Eu3+ substitutional defects and their effect on the luminescence spectral and decay dynamics of sal-type one dimensional rare earth coordination polymers and trinuclear complexes

Abstract

Two series of one dimensional coordination polymers, {Na[Ln(sal)4]}n (Ln=Eu, Tb, Er, Y) and {Na[Ln(msal)4]}n (Ln=Er) and a new series of trinuclear complexes Na[Ln2(nsal)7(CH3OH)2] (Ln=Pr, Eu, Er) have been synthesized, structurally characterized and their luminescence and decay dynamical properties studied.
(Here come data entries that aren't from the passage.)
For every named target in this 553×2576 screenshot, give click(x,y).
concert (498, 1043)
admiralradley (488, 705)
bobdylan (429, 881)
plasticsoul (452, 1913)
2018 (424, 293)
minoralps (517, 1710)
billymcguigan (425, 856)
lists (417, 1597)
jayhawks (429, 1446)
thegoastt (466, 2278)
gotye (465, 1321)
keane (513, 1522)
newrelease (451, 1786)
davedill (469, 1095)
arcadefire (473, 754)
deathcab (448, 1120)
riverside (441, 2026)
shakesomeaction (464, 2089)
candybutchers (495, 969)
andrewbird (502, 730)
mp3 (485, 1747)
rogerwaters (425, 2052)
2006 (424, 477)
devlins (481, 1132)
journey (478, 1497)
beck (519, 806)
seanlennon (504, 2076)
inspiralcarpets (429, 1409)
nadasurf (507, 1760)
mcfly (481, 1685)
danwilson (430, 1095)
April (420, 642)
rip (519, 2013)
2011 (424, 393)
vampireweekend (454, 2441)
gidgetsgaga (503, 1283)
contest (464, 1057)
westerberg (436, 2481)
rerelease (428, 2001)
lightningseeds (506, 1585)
This in order to explore the potential of sal-type ligands to yield compounds with various dimensionalities and probe the impact of defect sites on their unique photoluminescence behaviour. The Eu3+ compounds, {Na[Eu(sal)4]}n and Na[Eu2(nsal)7(CH3OH)2] are bright red luminophores having Eu3+ (5D0) emission spectra dominated by the 5D0→7F2 transition. Eu3+ substitutional defects, possibly arising from the swapping of Na+ with Eu3+ ions and the replacement of sal- with methanol, are evident from luminescence and decay dynamical data on both complexes. Decay data also indicate that energy migration on the Eu3+ sub-lattice in one dimensional chains of {Na[Eu(sal)4]}n is multidimensional and dynamic but is less efficient than energy migration in Na[Eu2(nsal)7(CH3OH)2] which features a H-bonded network of trinuclear molecules. The results of this comparative exploration of structure and luminescence can be manipulated to direct dimensionality in crystal engineering of these compounds.